(課題の指示)
a) 映画『鏡』についての本文を読み、次の問いに答えなさい。
(i) 『鏡』は何年の作品として示されているか。
(ii) 『鏡』はアンドレイ・タルコフスキー監督の何作目とされているか。
(iii) いくつかの評論は、何を紹介するだけだと述べられているか。
b) 映画『鏡』についての本文を、最後の文の後から書き継ぎなさい。

(抽出テキスト)
- - - - - - -

2021年8月25日水曜日

鏡 (1975)

すでに諸外国からも認められる存在になった、旧ソビエト連邦のアンドレイ・タルコフスキー監督の5作目であり、自伝的な内容は過去と現代を自由に行き来することで難解さを増したものになっています。

ネット社会の今日でも旧ソビエト連邦にいた時間が長いタルコフスキーの情報は多いとは言えません。また、いくつかの評論は、タルコフスキーの画一化した年譜を紹介するだけで、タルコフスキ個人的な紹介はほとんど見つけられません。

できるだけ先入観なしに鑑賞したいものですが、この映画ではタルコフスキーの生い立ちと強い関連性があるといわれている・・・にもかかわらず、その生い立ちについの議論がされず、それを確かめる情報もごく限られたものしかないのは不思議です。

- - - - - - -

(エントリー一覧)

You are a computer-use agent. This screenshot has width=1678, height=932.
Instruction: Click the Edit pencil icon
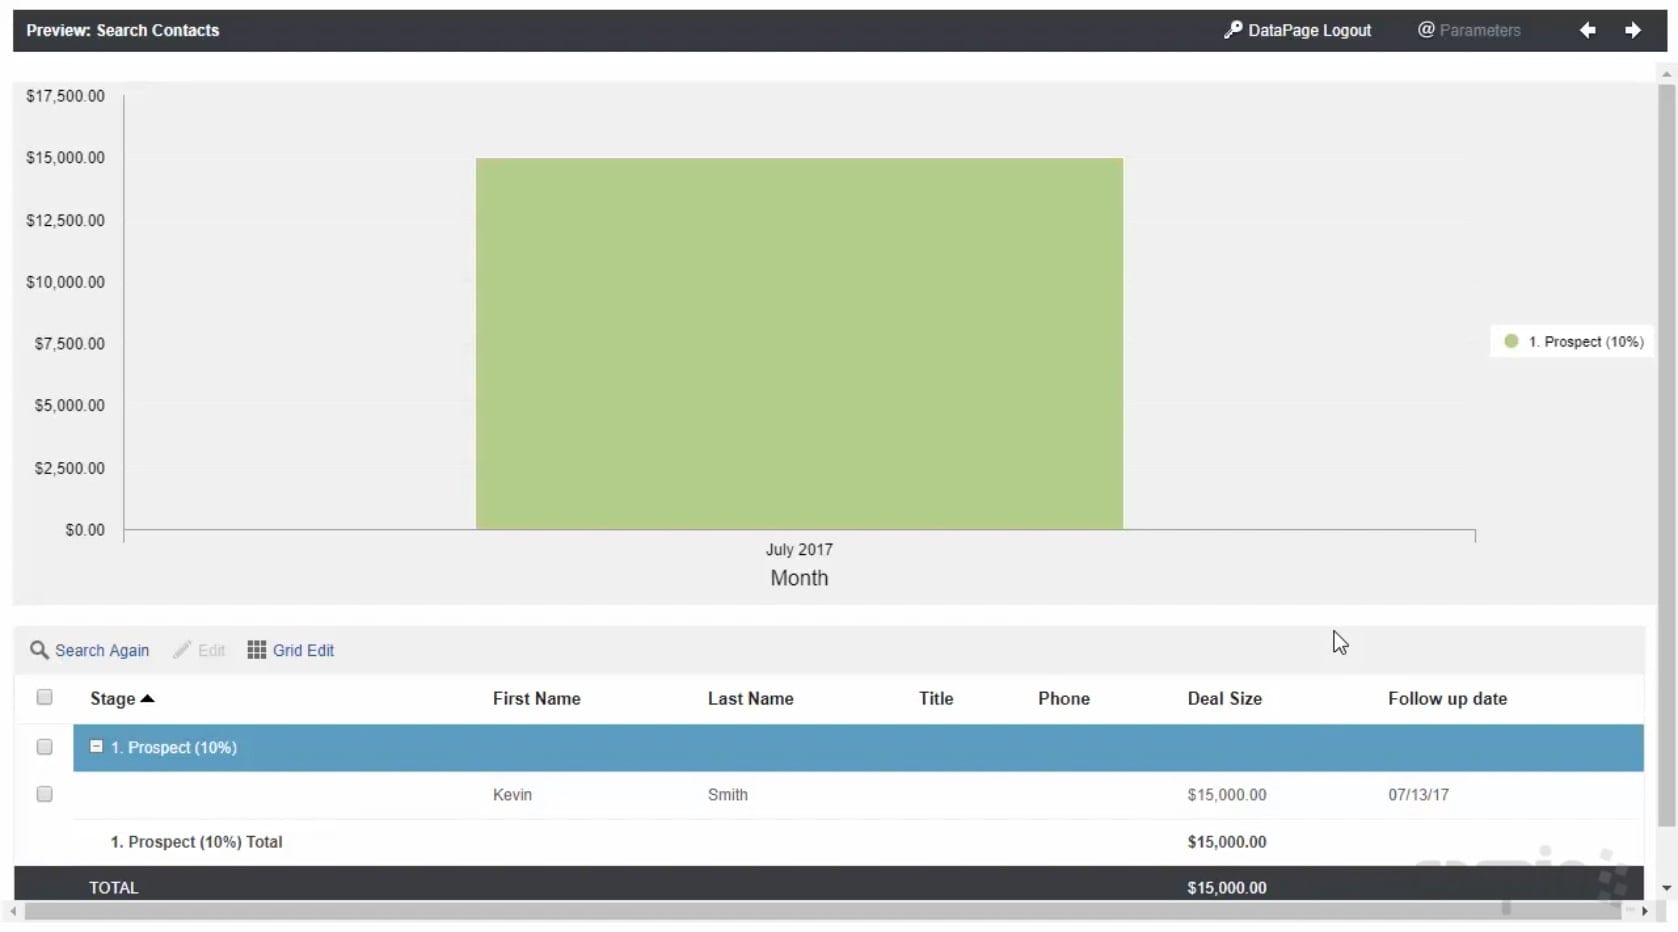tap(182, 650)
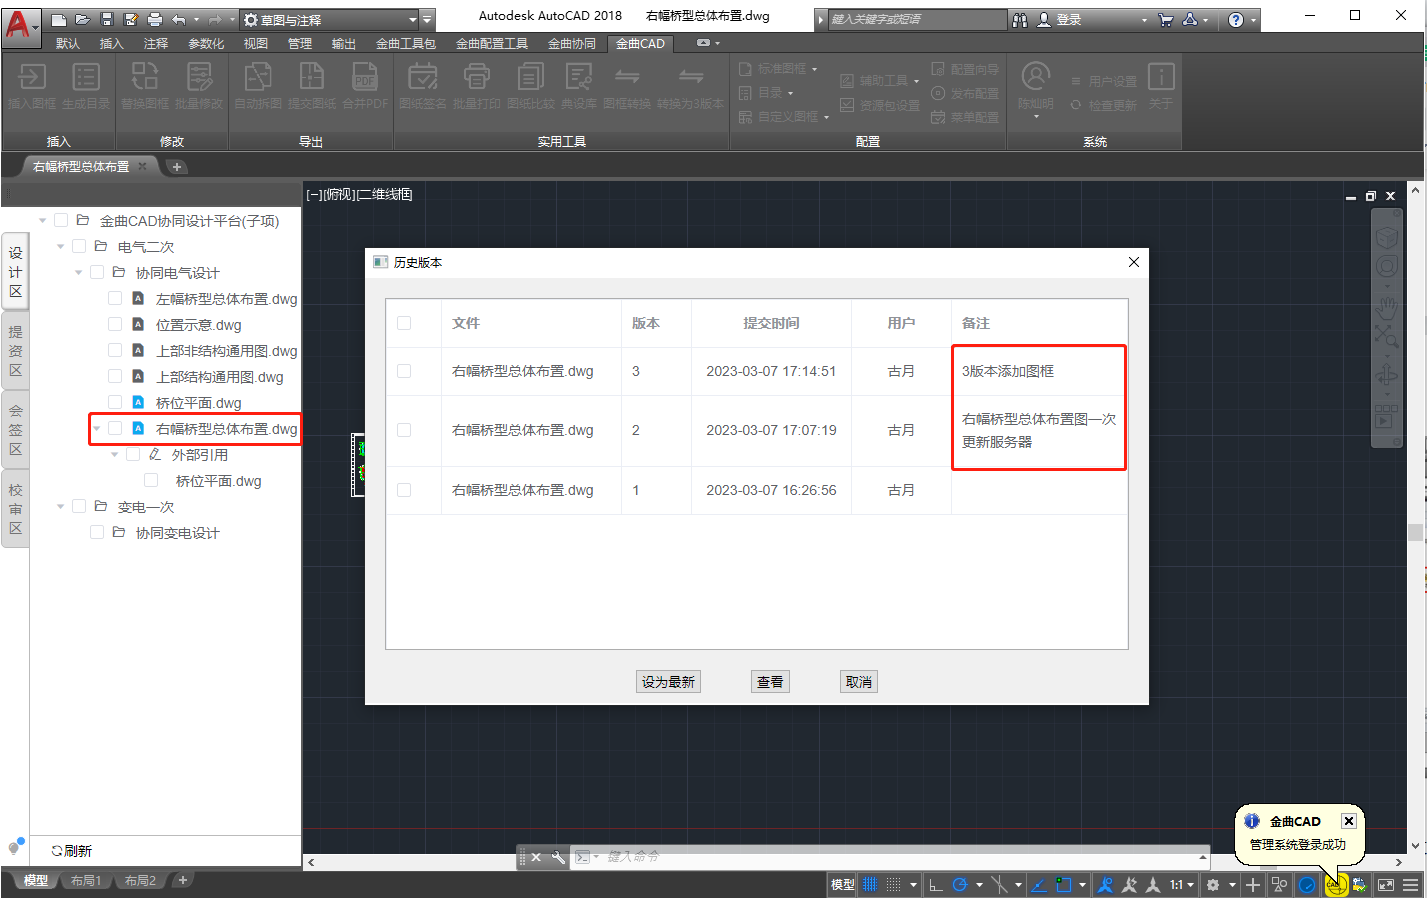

- - - - - - -

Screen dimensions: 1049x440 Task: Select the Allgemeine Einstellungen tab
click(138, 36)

- - - - - - -

(課題の解答)
a)
(i) 1975年
(ii) 5作目
(iii) タルコフスキーの画一化した年譜

b)
父親であるウクライナで有名な詩人、アルセニー・タルコフスキーと、母親であるマリヤ・イワーノブナ・ヴィシュニャコーヴァの子として1932年4月4日にアンドレイは生まれました。両親とも文学大学の出身です。父親のアルセニーは、アンドレイの幼少期(3歳頃)に家を出てしまったため、印刷工場に勤める母親の手によって育てられ、作曲家に成りたいと思う少年でした。

生まれ育った場所は、ヴォルガ川流域のザブラジェと呼ばれる町、育ったのはモスクワ川流域のイグナーチェヴォ村となっていますが、ロシアは地名がしばしば変わりますしよくわからない。モスクワの東北約400km弱、ヴォルガ川岸のユリエヴェツの川をはさんだ対岸にあるザブラジエという小さな町が見つかりますが、Google Mapで確認してみると、高そうな建物は教会くらいで、民家はまばらで畑に囲まれた農村という趣です。

映画大学の仲間であったイルマ・タルコフスカヤと結婚し、1964年にラリサ・キジロワと再婚しています。ラリサは女優として、後期作品の助監督としてタルコフスキーの映画を支えました。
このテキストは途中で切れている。